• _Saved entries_
*****

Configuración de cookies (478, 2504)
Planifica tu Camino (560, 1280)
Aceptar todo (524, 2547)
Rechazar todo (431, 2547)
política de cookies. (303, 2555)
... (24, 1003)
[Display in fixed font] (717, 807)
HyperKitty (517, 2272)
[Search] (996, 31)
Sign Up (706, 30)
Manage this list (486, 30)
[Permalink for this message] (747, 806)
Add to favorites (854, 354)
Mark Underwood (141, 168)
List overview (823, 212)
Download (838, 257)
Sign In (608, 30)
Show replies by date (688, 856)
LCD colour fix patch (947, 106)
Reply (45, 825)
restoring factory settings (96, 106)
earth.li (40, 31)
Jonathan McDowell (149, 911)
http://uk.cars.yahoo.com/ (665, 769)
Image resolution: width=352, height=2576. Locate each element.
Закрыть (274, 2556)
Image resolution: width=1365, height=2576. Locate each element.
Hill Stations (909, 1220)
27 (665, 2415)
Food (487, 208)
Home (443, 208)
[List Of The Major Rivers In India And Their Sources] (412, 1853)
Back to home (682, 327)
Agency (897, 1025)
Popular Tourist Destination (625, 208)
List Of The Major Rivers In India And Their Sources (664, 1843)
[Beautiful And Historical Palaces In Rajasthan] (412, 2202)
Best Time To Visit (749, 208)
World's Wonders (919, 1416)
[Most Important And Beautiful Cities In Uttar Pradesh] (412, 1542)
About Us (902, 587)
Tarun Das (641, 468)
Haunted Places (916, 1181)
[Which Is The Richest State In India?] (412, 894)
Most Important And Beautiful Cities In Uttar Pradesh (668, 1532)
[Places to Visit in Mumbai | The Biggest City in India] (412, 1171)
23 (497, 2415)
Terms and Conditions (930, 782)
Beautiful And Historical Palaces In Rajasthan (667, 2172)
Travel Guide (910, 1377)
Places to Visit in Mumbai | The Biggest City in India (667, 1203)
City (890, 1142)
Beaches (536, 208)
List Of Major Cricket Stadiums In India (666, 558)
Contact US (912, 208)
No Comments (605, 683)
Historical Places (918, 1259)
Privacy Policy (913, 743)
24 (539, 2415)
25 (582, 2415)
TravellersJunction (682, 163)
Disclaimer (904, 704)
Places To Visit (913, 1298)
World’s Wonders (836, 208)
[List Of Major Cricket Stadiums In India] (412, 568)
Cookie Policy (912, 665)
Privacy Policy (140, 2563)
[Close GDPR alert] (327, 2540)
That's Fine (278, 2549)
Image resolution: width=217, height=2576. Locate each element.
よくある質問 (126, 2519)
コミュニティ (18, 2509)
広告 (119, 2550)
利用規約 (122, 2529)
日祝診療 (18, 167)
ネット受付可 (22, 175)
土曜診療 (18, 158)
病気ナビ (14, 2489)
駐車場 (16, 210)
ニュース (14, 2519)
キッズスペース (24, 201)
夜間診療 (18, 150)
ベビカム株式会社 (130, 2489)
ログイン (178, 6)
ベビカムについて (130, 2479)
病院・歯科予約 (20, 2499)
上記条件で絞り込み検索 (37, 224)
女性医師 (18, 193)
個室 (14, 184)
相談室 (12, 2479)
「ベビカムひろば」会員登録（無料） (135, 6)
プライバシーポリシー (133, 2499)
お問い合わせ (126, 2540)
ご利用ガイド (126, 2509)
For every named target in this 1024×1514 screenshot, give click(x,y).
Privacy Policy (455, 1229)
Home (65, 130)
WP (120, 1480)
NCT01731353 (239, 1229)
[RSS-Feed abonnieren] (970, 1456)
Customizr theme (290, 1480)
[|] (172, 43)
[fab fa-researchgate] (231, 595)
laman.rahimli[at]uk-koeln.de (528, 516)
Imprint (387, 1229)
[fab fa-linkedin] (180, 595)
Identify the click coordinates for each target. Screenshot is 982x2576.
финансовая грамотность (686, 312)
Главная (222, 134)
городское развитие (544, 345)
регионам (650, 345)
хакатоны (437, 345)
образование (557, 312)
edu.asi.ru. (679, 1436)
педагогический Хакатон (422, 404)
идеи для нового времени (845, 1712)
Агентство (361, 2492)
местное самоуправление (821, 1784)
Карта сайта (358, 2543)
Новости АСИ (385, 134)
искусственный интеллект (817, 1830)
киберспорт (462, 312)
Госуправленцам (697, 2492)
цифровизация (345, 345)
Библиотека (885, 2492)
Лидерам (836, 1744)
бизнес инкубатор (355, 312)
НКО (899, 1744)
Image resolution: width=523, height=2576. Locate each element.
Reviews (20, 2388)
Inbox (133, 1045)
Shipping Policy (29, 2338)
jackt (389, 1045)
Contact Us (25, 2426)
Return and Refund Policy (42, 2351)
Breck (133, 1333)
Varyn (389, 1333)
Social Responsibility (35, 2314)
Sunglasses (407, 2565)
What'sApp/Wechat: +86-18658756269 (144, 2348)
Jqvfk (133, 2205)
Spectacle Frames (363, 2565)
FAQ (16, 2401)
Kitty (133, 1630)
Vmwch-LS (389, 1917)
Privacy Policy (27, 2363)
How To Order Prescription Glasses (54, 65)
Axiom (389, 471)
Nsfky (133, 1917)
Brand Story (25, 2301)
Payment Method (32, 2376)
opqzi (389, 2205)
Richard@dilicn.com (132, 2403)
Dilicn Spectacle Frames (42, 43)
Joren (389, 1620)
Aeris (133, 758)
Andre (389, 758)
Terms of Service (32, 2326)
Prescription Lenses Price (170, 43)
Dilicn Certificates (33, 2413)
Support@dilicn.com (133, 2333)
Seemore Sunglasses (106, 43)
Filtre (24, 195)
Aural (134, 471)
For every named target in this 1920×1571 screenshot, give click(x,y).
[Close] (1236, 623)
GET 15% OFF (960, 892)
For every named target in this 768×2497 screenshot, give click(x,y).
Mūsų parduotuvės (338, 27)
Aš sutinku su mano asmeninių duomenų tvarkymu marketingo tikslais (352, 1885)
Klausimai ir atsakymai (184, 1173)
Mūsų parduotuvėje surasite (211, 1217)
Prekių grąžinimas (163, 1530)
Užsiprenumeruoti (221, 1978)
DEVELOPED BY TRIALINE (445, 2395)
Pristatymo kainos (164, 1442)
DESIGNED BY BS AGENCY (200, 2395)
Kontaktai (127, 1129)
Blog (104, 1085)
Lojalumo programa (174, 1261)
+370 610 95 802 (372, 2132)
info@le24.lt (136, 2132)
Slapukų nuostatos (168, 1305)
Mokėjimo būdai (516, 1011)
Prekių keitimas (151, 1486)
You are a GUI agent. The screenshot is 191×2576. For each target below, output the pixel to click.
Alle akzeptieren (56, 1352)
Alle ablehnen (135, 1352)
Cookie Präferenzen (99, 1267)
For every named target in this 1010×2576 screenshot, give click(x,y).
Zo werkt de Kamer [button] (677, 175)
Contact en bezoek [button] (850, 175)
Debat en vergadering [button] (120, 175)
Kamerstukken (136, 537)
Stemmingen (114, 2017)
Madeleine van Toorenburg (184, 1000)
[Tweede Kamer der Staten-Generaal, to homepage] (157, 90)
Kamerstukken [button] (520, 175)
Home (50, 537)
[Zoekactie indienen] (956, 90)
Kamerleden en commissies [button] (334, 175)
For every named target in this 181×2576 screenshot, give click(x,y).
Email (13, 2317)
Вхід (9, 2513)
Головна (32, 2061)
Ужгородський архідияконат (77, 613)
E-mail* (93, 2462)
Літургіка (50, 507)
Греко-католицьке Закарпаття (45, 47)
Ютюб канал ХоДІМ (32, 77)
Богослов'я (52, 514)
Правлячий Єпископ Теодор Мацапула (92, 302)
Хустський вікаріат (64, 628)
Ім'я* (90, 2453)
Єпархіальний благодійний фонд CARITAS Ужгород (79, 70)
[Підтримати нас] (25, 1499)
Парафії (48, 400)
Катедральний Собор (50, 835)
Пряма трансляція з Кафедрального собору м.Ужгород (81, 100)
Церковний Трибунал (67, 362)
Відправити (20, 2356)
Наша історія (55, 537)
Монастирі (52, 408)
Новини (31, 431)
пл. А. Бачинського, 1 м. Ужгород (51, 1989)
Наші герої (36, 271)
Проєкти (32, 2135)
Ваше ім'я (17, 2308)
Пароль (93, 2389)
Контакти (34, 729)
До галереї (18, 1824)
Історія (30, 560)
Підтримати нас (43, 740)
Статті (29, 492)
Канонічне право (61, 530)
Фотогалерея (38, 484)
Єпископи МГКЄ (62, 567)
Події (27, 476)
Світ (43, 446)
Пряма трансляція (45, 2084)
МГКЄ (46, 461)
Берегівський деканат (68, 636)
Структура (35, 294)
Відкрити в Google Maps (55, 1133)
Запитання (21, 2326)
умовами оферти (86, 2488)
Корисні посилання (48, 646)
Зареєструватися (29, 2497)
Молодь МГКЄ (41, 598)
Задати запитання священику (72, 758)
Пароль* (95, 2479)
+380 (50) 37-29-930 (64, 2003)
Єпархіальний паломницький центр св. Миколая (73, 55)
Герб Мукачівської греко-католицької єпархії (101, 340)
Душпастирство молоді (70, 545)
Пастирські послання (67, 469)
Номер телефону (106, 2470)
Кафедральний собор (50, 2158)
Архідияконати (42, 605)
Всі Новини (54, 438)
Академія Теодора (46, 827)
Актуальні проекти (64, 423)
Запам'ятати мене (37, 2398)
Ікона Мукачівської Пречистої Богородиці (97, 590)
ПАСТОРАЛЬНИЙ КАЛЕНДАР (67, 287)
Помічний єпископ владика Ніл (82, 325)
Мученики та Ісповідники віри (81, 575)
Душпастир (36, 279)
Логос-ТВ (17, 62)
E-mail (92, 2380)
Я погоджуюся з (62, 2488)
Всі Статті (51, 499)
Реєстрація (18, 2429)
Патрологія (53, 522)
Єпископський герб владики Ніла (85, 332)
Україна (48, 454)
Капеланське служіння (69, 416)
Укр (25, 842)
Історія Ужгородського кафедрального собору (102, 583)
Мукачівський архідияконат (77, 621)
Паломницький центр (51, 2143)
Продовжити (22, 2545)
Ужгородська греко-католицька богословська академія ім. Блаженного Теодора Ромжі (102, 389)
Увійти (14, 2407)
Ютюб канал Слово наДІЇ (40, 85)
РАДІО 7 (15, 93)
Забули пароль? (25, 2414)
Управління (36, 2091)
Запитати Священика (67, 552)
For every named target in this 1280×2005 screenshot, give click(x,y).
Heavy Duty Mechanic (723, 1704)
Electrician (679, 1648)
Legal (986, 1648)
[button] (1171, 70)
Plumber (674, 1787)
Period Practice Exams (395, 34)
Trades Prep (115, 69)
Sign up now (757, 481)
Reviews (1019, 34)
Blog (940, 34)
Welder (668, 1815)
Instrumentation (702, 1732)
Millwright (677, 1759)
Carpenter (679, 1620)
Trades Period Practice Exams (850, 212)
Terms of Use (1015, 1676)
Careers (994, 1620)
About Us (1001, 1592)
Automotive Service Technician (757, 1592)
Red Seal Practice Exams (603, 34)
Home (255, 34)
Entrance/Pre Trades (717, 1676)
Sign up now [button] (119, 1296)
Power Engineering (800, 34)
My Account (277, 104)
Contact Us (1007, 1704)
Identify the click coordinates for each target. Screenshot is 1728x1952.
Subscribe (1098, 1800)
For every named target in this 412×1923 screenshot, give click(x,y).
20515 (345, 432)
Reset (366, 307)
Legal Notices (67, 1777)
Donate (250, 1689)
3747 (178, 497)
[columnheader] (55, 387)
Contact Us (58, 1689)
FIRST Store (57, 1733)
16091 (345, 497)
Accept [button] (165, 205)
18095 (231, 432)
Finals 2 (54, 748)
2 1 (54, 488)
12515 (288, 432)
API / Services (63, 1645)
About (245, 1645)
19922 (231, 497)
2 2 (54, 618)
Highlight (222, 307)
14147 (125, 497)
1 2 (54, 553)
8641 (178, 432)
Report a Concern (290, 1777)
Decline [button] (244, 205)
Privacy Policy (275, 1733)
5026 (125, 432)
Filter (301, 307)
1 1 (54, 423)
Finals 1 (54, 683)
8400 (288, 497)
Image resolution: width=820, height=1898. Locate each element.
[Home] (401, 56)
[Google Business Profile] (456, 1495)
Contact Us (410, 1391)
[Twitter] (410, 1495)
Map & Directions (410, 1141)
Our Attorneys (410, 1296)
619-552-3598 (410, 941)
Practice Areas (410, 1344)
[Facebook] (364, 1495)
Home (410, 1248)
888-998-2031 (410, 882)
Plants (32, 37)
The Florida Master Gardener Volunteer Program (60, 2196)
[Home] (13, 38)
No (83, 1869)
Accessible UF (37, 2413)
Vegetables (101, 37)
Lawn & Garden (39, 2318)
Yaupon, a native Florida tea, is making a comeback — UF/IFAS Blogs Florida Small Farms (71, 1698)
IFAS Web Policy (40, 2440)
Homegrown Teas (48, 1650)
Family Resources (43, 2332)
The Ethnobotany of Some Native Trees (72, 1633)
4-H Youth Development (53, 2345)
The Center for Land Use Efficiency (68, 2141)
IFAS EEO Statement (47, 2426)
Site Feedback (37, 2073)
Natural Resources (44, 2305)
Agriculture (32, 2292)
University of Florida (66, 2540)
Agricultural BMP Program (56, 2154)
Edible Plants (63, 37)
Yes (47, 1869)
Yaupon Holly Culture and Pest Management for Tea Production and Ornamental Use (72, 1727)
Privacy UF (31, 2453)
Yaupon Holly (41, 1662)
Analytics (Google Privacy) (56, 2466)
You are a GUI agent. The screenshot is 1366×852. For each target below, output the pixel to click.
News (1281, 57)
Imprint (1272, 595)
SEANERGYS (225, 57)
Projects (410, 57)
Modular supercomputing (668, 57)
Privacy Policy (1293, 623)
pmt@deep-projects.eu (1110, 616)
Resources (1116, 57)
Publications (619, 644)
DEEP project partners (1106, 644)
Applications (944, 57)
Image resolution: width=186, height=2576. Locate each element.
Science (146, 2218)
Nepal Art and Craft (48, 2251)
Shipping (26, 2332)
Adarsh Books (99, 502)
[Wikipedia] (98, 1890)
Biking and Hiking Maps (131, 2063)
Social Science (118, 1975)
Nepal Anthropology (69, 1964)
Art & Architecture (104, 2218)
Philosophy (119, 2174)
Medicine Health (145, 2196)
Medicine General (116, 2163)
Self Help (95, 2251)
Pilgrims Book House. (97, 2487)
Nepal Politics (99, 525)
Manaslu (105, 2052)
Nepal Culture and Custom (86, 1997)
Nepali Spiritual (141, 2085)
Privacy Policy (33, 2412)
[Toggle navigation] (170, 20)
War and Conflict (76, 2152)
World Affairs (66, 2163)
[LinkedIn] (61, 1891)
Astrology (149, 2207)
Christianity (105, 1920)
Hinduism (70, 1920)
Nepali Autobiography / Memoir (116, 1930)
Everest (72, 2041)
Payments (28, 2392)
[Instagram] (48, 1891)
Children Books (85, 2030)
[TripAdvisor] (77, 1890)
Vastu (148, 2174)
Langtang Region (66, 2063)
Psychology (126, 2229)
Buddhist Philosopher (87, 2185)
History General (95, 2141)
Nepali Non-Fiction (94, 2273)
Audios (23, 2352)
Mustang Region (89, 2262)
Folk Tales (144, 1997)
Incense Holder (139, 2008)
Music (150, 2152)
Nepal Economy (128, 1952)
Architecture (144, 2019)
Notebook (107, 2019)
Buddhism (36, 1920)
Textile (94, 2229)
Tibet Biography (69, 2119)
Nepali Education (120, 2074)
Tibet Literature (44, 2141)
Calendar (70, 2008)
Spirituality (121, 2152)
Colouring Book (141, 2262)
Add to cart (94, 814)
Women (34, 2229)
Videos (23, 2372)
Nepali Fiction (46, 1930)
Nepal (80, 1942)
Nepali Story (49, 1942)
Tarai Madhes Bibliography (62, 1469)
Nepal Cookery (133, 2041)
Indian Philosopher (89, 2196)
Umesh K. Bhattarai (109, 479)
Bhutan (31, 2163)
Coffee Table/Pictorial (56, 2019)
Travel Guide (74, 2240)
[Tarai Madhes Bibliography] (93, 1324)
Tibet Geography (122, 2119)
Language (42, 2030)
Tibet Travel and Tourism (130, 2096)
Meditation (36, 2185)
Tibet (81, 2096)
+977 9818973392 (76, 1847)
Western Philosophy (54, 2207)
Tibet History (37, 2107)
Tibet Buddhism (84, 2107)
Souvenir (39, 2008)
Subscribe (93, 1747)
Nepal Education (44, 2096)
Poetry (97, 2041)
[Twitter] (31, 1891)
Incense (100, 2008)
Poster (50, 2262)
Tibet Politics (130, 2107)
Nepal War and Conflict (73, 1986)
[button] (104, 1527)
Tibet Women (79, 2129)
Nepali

*****

• _Task prompt_
Note how many lines in the data above have the string "Most" in them, and give that number by itself.

• _Reply_
2